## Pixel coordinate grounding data
----------------
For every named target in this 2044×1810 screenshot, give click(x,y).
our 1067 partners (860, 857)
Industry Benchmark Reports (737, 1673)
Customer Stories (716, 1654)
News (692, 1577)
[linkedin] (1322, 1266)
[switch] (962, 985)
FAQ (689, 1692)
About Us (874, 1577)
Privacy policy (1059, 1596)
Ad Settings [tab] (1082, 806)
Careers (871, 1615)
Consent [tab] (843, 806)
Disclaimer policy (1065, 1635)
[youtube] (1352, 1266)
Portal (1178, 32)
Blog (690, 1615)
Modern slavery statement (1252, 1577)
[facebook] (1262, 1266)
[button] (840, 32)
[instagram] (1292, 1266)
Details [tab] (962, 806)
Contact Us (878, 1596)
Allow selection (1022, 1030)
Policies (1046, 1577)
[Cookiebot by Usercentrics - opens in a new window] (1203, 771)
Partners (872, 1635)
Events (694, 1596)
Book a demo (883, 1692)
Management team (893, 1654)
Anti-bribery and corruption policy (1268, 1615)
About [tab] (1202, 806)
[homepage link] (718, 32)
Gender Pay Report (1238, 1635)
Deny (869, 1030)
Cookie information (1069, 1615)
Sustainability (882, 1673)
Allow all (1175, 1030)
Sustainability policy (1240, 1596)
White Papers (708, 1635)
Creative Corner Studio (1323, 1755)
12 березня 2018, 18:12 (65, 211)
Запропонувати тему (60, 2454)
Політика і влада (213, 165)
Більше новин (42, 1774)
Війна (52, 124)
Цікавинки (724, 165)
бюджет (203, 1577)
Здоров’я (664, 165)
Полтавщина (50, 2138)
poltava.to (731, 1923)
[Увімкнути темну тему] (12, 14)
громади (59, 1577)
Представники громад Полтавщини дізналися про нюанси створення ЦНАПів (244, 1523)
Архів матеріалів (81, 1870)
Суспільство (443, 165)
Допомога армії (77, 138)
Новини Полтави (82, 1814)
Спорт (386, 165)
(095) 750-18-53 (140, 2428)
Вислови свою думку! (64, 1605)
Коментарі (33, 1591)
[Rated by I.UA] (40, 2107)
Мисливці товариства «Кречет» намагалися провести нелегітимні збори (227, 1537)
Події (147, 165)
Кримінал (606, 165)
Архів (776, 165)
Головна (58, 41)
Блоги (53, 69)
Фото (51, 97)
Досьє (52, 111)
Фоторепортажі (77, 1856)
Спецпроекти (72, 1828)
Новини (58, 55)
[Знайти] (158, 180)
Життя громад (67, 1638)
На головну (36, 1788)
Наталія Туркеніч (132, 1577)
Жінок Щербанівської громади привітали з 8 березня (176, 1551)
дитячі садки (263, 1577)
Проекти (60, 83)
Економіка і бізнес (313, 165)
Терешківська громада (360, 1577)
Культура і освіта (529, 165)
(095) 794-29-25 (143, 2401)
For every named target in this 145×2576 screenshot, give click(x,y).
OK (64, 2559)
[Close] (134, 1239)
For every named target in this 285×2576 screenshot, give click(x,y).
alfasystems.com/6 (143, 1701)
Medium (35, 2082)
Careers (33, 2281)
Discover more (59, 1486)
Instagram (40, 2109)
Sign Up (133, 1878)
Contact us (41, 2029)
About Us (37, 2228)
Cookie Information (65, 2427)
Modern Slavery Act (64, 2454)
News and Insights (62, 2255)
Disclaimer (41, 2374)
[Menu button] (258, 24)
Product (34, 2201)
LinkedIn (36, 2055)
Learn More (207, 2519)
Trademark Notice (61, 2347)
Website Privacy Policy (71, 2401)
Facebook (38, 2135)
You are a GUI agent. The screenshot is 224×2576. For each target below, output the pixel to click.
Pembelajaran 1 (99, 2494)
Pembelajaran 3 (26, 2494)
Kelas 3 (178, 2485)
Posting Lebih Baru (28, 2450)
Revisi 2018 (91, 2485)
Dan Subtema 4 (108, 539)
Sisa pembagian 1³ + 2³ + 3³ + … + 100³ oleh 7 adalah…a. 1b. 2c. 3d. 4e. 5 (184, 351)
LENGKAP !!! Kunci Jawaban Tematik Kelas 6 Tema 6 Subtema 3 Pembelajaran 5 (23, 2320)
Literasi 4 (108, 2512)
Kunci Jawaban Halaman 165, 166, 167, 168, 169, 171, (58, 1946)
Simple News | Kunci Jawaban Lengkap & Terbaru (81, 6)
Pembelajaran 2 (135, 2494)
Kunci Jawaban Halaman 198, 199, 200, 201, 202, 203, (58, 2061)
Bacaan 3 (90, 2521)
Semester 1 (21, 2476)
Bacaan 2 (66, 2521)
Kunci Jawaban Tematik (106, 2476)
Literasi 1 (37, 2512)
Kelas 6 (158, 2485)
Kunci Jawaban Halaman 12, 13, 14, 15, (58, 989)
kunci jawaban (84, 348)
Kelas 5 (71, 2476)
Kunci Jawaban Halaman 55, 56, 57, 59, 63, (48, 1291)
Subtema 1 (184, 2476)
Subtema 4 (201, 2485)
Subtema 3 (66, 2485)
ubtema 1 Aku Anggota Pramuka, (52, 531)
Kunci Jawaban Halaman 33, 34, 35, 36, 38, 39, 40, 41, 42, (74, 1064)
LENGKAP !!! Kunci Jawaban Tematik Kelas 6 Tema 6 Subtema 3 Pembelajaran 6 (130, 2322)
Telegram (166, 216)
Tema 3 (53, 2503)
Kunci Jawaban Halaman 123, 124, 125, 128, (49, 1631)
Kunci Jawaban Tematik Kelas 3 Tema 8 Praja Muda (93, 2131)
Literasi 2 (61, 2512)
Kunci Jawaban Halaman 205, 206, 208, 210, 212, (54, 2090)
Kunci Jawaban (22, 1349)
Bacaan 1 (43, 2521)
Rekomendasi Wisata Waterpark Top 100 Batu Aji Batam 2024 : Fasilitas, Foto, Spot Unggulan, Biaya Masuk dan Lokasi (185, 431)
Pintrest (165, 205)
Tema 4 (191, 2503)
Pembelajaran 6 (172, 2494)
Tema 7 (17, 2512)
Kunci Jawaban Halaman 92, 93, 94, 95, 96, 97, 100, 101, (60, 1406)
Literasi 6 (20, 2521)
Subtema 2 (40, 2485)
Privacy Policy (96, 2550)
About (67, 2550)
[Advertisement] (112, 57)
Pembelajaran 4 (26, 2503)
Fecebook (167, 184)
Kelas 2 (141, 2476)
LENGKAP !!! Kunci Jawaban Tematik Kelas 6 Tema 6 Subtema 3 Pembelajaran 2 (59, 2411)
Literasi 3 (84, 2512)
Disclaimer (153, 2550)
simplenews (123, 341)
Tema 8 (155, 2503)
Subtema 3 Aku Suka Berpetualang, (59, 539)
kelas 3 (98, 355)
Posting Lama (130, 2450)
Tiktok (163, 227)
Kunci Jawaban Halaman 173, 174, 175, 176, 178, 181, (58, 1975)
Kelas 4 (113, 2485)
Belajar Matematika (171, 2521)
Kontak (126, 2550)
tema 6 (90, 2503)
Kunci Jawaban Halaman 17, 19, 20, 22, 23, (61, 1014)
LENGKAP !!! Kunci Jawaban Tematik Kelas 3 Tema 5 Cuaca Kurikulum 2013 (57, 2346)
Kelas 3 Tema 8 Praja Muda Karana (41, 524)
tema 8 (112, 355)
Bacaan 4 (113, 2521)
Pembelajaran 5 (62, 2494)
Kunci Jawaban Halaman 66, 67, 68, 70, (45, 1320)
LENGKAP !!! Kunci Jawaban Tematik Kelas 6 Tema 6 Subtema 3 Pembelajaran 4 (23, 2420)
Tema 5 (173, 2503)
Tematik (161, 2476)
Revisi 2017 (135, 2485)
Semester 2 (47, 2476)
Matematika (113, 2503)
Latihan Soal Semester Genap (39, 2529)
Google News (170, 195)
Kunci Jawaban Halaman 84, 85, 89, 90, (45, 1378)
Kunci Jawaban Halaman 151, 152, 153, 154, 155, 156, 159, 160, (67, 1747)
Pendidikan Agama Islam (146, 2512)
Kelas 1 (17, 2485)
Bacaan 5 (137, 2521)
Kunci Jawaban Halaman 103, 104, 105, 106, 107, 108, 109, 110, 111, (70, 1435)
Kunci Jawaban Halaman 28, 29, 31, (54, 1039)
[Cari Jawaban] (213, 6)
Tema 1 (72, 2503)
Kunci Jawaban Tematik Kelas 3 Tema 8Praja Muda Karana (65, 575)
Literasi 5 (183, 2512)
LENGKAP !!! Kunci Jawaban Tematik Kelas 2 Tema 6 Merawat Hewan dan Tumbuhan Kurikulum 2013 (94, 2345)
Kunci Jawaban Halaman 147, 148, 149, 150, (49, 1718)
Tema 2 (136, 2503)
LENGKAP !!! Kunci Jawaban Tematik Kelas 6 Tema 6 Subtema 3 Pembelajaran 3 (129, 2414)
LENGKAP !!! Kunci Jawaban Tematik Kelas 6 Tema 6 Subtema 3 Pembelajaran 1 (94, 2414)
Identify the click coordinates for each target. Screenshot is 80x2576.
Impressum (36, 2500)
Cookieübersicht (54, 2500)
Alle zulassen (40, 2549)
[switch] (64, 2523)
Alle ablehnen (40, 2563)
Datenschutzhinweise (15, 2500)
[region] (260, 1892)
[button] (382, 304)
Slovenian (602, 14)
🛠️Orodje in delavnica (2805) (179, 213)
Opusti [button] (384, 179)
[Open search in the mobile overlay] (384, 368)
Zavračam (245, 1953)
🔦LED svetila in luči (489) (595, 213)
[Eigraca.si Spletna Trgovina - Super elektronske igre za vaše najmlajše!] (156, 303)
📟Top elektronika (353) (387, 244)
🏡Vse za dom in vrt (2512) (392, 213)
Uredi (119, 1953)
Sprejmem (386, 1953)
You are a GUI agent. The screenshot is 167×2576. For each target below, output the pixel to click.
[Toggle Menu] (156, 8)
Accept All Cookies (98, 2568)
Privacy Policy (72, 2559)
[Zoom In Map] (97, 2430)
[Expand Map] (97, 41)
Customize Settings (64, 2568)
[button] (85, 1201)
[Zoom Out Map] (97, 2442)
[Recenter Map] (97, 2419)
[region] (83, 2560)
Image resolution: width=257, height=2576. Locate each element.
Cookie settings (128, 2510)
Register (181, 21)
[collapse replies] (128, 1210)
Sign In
----------------
## Activity
Print exactly the lines above, between the one holding "Життя громад (67, 1638)" and the one holding "Pembelajaran 3 (26, 2494)", inclusive, and nothing besides.

## Response area
Життя громад (67, 1638)
На головну (36, 1788)
Наталія Туркеніч (132, 1577)
Жінок Щербанівської громади привітали з 8 березня (176, 1551)
дитячі садки (263, 1577)
Проекти (60, 83)
Економіка і бізнес (313, 165)
Терешківська громада (360, 1577)
Культура і освіта (529, 165)
(095) 794-29-25 (143, 2401)
For every named target in this 145×2576 screenshot, give click(x,y).
OK (64, 2559)
[Close] (134, 1239)
For every named target in this 285×2576 screenshot, give click(x,y).
alfasystems.com/6 (143, 1701)
Medium (35, 2082)
Careers (33, 2281)
Discover more (59, 1486)
Instagram (40, 2109)
Sign Up (133, 1878)
Contact us (41, 2029)
About Us (37, 2228)
Cookie Information (65, 2427)
Modern Slavery Act (64, 2454)
News and Insights (62, 2255)
Disclaimer (41, 2374)
[Menu button] (258, 24)
Product (34, 2201)
LinkedIn (36, 2055)
Learn More (207, 2519)
Trademark Notice (61, 2347)
Website Privacy Policy (71, 2401)
Facebook (38, 2135)
You are a GUI agent. The screenshot is 224×2576. For each target below, output the pixel to click.
Pembelajaran 1 (99, 2494)
Pembelajaran 3 (26, 2494)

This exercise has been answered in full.